Thursday Jan. 25, 2024
Richard Linklater returned to Sundance with Hit Man, staring Glen Powell (Top Gun: Maverick) and Adria Arjona (Andor), which I think of as a modern-day Fight Club (Fincher, 1999) in terms of the way the main character lives two identities. In this case, and based on an actual story, a college professor spends his off hours (I’d like a professor gig that has enough time for a part-time job, just saying) as an undercover contract killer for his city’s police department. The false identity Glen Powell's character creates bleeds into his “real life”-- the result? He has to pay for the repercussions of his transgressions, or does he?
And so, are we re-entering an age of schizophrenic films just as we did at the end of the late 1990s, pre-9/11? At that time my supposition is that Generation X had endured sufficient time to take stock of the effects of global capital on the local psyche--and within this space for introspection filmmakers represented their meditations across cinematic genres. And Linklater was in the thick of it then, so maybe like those of us who experienced the late 90s he persists in producing what was then part of our daily lives: picking up the pieces of psyche’s fractured by the impact of living to make money in a society that, no matter how we went about doing so, we could not seem to escape the realization that we were contributing to structural and systemic inequality.
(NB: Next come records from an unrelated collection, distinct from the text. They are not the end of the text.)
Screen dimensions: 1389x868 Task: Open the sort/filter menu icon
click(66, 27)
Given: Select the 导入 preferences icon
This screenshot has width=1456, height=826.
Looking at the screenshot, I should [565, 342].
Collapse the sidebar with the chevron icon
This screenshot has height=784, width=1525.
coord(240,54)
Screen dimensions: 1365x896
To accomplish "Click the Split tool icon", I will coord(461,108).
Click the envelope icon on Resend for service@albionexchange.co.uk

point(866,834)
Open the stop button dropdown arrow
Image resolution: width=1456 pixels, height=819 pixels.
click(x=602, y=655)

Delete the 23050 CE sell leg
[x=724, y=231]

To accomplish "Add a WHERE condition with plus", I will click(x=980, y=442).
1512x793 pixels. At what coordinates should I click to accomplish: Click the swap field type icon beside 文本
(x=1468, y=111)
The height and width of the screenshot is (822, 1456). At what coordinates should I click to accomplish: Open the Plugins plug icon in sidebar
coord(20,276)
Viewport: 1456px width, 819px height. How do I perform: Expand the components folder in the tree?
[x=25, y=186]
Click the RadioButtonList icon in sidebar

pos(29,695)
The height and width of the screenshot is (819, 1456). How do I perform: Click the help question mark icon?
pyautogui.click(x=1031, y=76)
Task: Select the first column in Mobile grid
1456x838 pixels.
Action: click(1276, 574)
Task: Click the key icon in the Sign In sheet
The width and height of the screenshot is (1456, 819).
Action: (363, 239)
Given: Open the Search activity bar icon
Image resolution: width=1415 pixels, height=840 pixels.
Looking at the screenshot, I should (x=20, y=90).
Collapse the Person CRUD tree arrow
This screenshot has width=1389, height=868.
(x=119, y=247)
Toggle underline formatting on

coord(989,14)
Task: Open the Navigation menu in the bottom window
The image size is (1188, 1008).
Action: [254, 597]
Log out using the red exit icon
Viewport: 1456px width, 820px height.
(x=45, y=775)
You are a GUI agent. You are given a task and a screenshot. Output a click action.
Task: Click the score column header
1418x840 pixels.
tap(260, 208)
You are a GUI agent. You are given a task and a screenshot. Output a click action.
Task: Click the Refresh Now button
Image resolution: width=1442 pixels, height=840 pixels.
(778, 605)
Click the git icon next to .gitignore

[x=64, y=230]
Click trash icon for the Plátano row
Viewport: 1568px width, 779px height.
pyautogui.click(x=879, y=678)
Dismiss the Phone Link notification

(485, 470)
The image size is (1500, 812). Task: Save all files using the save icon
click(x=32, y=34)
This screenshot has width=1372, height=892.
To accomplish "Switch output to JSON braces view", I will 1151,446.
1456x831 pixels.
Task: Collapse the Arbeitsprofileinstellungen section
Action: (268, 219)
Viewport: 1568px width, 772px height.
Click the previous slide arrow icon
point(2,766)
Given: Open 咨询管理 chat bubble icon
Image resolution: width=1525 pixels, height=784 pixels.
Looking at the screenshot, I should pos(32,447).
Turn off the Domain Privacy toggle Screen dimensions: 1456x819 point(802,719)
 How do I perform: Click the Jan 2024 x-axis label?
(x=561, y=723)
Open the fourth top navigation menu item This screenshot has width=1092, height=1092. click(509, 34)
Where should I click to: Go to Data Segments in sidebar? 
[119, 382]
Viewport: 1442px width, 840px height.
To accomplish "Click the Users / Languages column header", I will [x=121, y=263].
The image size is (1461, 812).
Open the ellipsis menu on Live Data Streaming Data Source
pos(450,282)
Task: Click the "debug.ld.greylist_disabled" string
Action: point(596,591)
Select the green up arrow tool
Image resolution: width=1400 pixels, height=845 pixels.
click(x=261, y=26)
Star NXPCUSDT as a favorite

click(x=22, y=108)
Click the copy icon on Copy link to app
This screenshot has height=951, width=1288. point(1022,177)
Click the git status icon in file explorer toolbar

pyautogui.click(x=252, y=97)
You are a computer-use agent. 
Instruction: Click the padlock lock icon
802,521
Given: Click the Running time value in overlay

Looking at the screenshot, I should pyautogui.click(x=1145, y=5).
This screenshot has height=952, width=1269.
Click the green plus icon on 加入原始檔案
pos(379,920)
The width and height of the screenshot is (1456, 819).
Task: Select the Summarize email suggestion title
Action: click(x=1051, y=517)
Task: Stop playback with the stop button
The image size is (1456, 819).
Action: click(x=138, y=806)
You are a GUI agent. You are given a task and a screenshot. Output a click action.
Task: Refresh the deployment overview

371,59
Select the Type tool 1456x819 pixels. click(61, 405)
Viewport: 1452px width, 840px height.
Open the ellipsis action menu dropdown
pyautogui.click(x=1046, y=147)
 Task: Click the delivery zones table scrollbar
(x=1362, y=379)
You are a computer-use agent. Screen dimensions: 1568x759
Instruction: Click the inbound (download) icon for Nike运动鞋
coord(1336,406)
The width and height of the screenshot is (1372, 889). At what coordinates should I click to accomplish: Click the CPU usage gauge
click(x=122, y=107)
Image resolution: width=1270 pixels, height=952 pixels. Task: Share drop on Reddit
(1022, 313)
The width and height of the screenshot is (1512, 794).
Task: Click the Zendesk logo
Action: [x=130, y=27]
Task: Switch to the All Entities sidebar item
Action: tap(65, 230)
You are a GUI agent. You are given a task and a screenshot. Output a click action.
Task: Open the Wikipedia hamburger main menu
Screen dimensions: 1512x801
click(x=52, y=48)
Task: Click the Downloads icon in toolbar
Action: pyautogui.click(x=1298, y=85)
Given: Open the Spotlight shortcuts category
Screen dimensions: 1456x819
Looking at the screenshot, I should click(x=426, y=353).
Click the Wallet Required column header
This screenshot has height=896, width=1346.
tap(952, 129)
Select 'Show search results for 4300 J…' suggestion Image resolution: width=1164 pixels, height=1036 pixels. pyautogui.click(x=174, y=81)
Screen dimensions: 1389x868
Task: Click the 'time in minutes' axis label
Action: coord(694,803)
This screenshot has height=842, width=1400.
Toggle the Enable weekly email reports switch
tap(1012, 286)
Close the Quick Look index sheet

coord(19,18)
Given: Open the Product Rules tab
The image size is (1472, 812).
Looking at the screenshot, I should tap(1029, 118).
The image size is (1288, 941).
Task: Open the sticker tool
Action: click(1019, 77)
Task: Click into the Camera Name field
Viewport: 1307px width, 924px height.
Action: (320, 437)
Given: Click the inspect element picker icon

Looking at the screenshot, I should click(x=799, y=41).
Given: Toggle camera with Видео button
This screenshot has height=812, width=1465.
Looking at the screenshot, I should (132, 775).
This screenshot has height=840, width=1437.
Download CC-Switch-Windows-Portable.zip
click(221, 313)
Does Hit Man reveal the return of the repressed or are we at a new juncture in time--that is to say, is 2024 a moment when we have had enough time (since the pandemic, since Black Lives Matter, since Me Too) to take stock of all that we've inherited and all that persists, or is this the 1990s returning in a new dress? (And just as with today's return of 1990s fashion, accompanied and intermixed with the 80s and 00s haphazardly?)
Little Death (Begert) channels Fight Club directly during the first half--it's like watching Fight Club if it were written from a right rather than left-wing ethos and with the assistance of AI. The second half (thankfully) is something altogether different--the film radically changes course, as if two separate movies were crammed into one--which was Little Death's best quality.
So when I say "mind-altering Sundance" films in this blog's title, it’s not that these films are beyond the possible range of human experience in terms of gender, race, and class; rather, our cultural range of experience is limited and Sundance proves that. Moreover, their films become the new normal during the time folks are in attendance. The window gets cracked open a bit wider.